A simple and sensitive procedure for measuring isotope fluxes through ion-specific channels in heterogenous populations of membrane vesicles.

Abstract

In this paper, we describe a simple and highly sensitive manual assay for isotope fluxes through ion-conducting pathways, particularly cation-specific channels, in heterogenous populations of small membrane vesicles. We measure uptake of tracer of the ion of interest, against a large chemical gradient of the same ion. As a result of the imposed chemical gradient, a transient electrical diffusion potential is set up across the membranes of those vesicles which are highly permeable to the ion of interest. The isotope tends to equilibrate with the diffusion potential and is therefore concentrated selectively and transiently into those vesicle containing the channels. Furthermore, when performed in this way, the time course of tracer equilibration occurs over several minutes, rather than the sub-second range expected for tracer equilibration into channel-containing vesicles in the absence of an opposing chemical gradient of the permeant ion.
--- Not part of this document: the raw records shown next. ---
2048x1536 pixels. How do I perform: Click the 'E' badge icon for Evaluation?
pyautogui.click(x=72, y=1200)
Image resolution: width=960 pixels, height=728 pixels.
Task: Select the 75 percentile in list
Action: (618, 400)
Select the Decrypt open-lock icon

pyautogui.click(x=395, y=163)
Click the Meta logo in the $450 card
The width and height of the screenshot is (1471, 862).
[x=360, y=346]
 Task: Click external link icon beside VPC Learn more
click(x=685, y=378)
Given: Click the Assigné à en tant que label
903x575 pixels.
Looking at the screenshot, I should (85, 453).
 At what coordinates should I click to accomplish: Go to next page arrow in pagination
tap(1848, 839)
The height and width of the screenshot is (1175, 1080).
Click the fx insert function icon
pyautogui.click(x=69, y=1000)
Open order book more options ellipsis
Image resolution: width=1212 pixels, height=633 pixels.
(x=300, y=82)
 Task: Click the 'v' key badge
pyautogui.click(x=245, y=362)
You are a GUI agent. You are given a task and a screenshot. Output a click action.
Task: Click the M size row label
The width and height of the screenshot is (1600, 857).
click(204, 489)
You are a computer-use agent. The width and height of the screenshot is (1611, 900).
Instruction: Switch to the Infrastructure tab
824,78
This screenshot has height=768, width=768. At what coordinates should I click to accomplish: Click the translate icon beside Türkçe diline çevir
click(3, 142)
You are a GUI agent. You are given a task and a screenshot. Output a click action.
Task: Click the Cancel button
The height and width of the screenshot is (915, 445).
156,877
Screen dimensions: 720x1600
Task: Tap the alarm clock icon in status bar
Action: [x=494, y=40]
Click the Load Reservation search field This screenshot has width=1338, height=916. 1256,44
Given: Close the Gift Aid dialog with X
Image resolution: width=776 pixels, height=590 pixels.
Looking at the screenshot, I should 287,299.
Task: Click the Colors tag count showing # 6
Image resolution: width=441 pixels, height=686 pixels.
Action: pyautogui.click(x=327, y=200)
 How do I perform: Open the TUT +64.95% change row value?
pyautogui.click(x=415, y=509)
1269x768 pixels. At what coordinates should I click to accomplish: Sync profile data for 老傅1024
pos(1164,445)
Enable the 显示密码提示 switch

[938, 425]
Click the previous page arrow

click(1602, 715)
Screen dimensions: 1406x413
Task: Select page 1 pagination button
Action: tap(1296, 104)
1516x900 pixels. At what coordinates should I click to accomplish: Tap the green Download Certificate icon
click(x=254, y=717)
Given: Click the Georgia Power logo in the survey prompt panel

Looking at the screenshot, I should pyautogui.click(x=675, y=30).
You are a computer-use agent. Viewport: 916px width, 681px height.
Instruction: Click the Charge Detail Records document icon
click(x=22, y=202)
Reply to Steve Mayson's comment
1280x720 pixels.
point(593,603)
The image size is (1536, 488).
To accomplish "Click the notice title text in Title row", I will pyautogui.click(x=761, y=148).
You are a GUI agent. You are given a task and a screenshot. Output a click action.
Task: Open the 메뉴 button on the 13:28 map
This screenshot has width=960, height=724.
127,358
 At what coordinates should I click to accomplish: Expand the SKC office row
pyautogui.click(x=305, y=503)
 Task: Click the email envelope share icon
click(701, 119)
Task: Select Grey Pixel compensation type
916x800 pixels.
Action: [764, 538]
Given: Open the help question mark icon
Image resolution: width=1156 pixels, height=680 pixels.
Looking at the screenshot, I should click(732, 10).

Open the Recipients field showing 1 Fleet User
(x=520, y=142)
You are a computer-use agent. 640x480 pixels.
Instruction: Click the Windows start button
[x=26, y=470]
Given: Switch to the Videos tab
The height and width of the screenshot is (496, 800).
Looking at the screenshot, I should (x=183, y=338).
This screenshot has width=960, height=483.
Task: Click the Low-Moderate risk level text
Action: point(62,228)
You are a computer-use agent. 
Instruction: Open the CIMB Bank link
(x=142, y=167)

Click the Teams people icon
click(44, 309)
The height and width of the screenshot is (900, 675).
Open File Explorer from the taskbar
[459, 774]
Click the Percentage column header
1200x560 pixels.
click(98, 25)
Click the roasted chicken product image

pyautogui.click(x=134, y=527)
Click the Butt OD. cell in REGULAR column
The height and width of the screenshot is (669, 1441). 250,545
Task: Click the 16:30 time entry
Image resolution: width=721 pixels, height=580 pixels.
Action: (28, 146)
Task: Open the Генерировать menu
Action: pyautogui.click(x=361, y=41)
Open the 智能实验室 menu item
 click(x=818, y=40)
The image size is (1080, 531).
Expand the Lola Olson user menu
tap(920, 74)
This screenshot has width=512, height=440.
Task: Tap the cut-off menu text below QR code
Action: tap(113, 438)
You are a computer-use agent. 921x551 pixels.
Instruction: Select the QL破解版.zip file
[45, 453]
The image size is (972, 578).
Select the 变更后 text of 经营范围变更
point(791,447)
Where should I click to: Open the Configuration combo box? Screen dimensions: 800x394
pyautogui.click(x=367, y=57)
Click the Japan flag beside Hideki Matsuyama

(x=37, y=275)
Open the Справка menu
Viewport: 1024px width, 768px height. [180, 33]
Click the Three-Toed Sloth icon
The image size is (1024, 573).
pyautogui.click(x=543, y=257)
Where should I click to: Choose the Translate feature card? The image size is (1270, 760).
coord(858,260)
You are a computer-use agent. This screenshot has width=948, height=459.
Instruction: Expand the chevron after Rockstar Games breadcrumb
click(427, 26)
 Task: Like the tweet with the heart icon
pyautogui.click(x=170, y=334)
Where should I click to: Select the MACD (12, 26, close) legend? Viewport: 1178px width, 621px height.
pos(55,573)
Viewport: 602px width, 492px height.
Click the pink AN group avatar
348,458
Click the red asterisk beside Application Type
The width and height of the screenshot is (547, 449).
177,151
The use of the procedure is demonstrated for three Na-conducting channels: gramicidin D incorporated into phospholipid vesicles, amiloride-blockable Na channels in toad bladder microsomes, and veratridine-activated tetrodotoxin-blockable Na channels in rat brain synaptic membranes. For all three cases, it proved simple to measure a specific 22Na uptake, in a minute time range, using very low concentrations of the channel-containing vesicles. By comparison with isotope flux measurements performed without an opposing Na gradient, the power of the present assay derives from both the very large gain in sensitivity and the convenient time course.